The Watchman editorial said 68 vehicles were waiting in line on May 30, 1937. “How do you think those waiting autoists feel toward us? If you would like to know first hand, just parade up and down some of these waiting lines sometime and hear from from-out-of-county-visitors think about it all. Hear, with your own ears, how many of them swear they will never come to such a backward place again as long as they live.”

“As a matter of good business, we owe it to ourselves, if we expect to reap a maximum summer harvest from summer visitors,” the editorial said. “To us of Suffolk County, the Long Island Loop Bridges are an economic necessity 12 months in the year if we want to keep up with the march of progress and hold our own in the competition for business.”

An ad for new Silver Beach lots from the Brooklyn Daily Eagle in July 1932 includes the slogan “Bridges Bring Booms” and encourages would-be investors to buy now.

A ‘still enchanted isle’

In March 1938, the New York Herald Tribune published an editorial (carried locally at the time by the East Hampton Star), describing the matter as about more than price. The state Assembly had passed and the state Senate was soon to act upon legislation enabling construction to go forward, the editorial said.

Should federal funding be secured, the plan would “import the lucrative blessing of real estate development, hot dog stands and road-house prosperity into that still enchanted isle.”

“The bridges will create values — but they will destroy them at the same time, though what is lost will be less easily measurable on the assessment rolls,” the editorial said. “No one, of course, would wait for a ferry if he could tear across a bridge; yet within a hundred miles of New York one can find few more rewarding ways of spending a half hour than hanging over the rail of the Shelter Island Sound ferry dock while the slightly asthmatic ferry boat collects a load on the other side.”

“On a hot summer’s noon there are peace and isolation there quite beyond price; the minnows wiggle about the piling, a tern may dive, and the tide ripples along the blue levels of the Sound between the wild strips of beach and the wooded shore. But with a bridge, it would be the same and no one would stop to look at it.”

Rejected, but not forgotten

In 1938, the federal government went ahead and sanctioned a $15 M plan by Robert Moses to improve access to Long Island beaches that included a bridge to Smith Point, with no funds for the Shelter Island bridges.

W. Kingsland Macy, leader of Suffolk County Republicans, vowed to put the matter before the federal government as soon as the beach improvement projects were completed.
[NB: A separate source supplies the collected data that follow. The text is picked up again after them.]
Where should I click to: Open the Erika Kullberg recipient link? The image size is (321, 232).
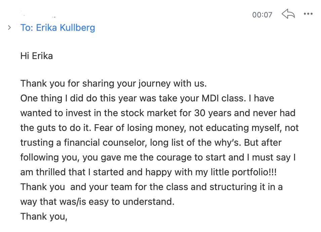pyautogui.click(x=57, y=28)
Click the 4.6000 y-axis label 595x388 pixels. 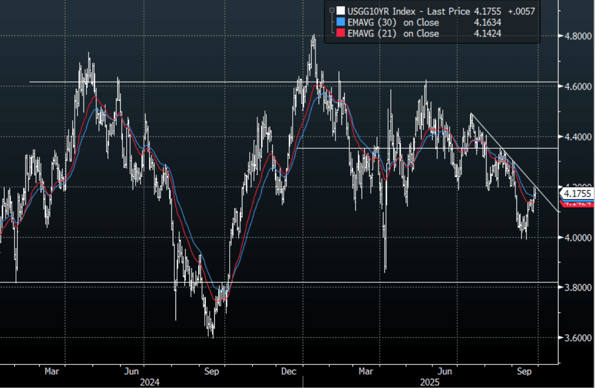click(x=578, y=87)
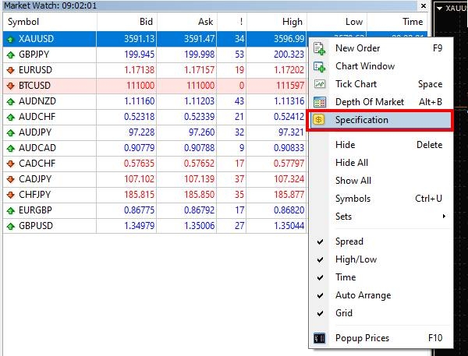Disable the Auto Arrange option
The width and height of the screenshot is (468, 356).
363,295
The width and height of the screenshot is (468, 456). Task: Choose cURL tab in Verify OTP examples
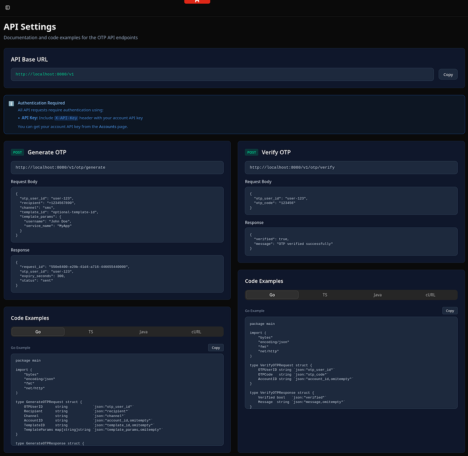click(x=430, y=295)
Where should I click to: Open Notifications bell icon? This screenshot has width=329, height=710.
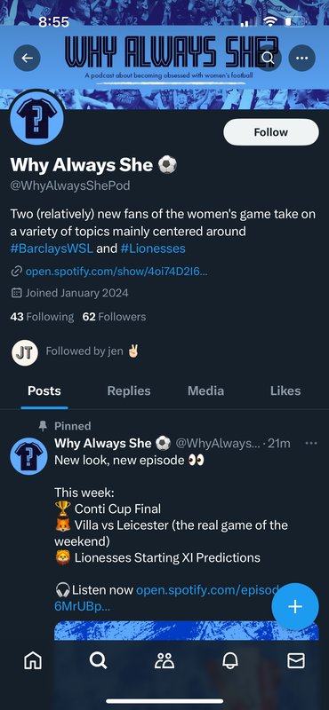coord(230,660)
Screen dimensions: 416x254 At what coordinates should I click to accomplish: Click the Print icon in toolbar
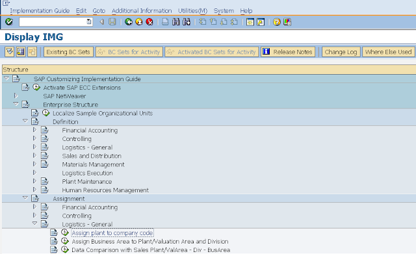point(165,22)
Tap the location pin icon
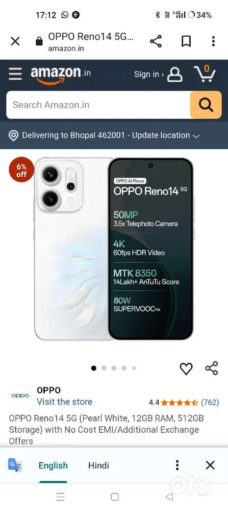228x511 pixels. (x=13, y=135)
But it did not come up again until 1966, when County Supervisor H. Lee Dennison revived the issue. Dennison, the county’s first supervisor, was an engineer by trade and was a proponent of plans to build an East End bridge across the Long Island Sound to Connecticut. Why go to all the trouble spanning the sound, without also completing the Suffolk County loop?
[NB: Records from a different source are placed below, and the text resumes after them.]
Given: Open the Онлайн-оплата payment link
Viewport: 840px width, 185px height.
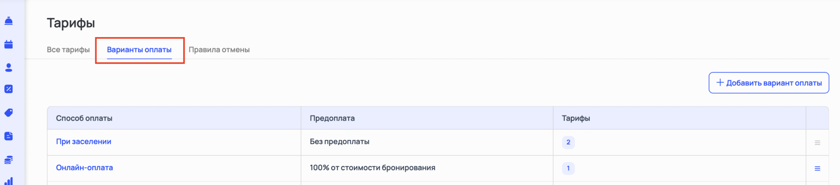Looking at the screenshot, I should coord(84,168).
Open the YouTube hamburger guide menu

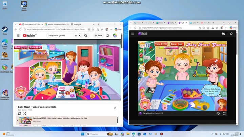click(x=18, y=36)
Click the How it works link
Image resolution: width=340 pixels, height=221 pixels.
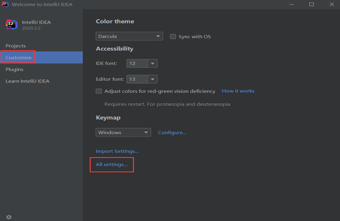coord(238,91)
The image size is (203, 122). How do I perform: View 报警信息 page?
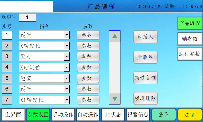point(138,114)
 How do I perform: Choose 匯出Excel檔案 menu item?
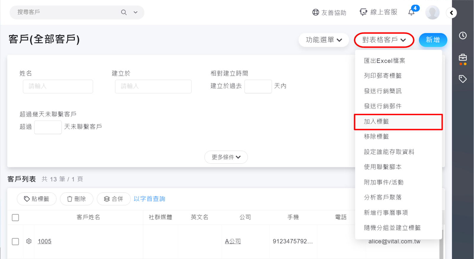(384, 61)

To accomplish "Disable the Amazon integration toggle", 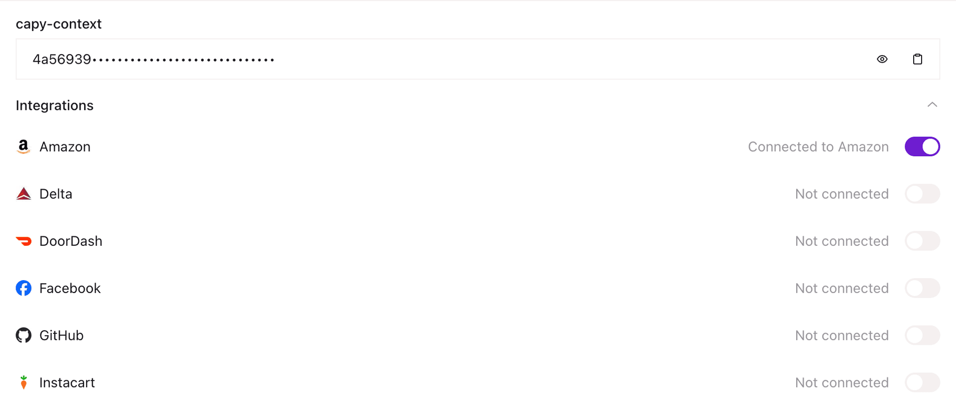I will [922, 147].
Francis X. Clines, a Shelter Island summer resident and then reporter for the New York Times (where he later joined the editorial board), wrote that Dennison’s plan would make the Island “a stepping stone between the north and south forks.”

“On this sleepy resort island people leave their keys in the cars without fear, phone operators listen in to conversation to see if they can assist in tracking down absent parties and progress is more feared than desired,” Clines wrote in an article published February 21, 1966.
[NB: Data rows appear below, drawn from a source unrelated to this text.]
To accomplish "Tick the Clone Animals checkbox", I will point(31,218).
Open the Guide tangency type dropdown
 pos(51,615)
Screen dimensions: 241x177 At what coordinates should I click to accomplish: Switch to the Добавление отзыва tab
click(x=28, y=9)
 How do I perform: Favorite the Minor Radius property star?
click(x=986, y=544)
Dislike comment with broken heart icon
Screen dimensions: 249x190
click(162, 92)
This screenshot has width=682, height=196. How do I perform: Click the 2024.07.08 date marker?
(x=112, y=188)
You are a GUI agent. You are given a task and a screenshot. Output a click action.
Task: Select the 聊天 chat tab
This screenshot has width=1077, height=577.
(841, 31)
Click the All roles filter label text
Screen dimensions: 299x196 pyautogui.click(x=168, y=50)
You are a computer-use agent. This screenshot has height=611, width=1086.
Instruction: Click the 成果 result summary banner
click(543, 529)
“To protect this way of life, Supervisor Griffing recently persuaded the county board to erase a proposed road across his island, a necessary link in the bridge proposal,” Clines wrote. “But he knows governmental planners will continue the pressure for the bridges.”

Regarding the bridges, Suffolk County journalist Karl Grossman quoted Griffing putting it more bluntly: “If Dennison wants to rape Suffolk County, we want him to leave Shelter Island alone.”